Early adopters of Anthropic and OpenAI's latest cyber-capable AI models report that the systems still demand substantial human guidance to function effectively. Palo Alto Networks told Axios it uncovered 75 bugs using both the Mythos and GPT-5.5 models, compared to the 5-10 bugs its teams typically find without AI assistance.

This marks a critical phase in AI-powered cybersecurity, shifting focus from fully autonomous hacking to how humans direct, validate, and operationalize increasingly powerful systems.

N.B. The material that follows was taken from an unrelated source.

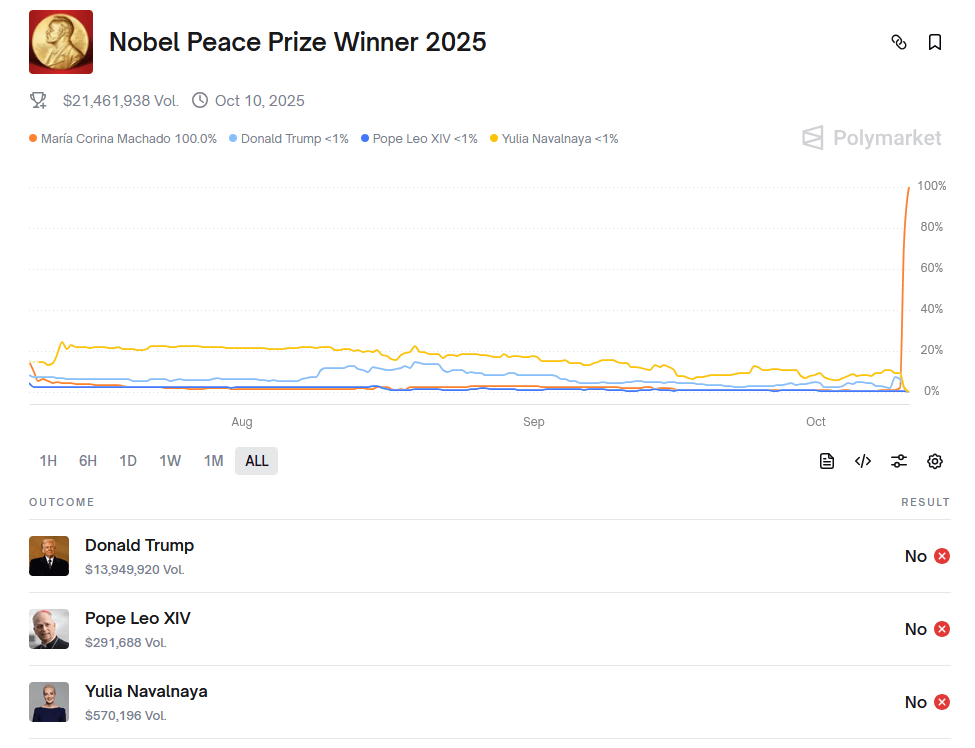The height and width of the screenshot is (748, 975).
Task: Open chart filter sliders icon
Action: click(x=899, y=461)
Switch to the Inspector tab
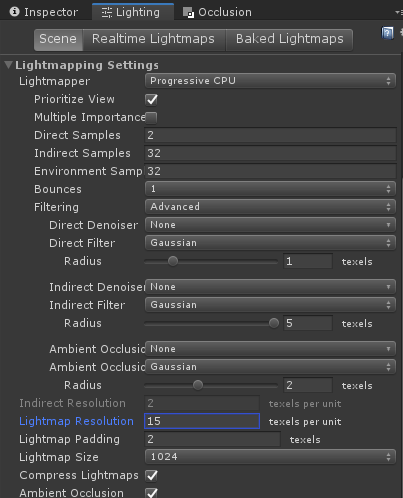Image resolution: width=403 pixels, height=498 pixels. 44,12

Major companies and governments worldwide have been eager to test these models to prepare for when similar capabilities reach attackers.

Anthropic cautioned upon unveiling Mythos Preview that the model was powerful enough to discover tens of thousands of bugs across nearly every operating system. Third-party testing indicates OpenAI's GPT-5.5-Cyber matches Mythos in bug discovery and exploit writing capabilities.

The findings suggest that even next-generation AI cybersecurity tools are not set-and-forget solutions. Effective deployment will likely hinge on human expertise to steer these models toward meaningful vulnerabilities and verify their outputs, rather than relying on full autonomy.

Some experts argue that human dependency could limit scalability in defending against automated, AI-driven attacks, potentially creating a bottleneck in incident response. The balance between autonomy and oversight remains a central challenge for the industry.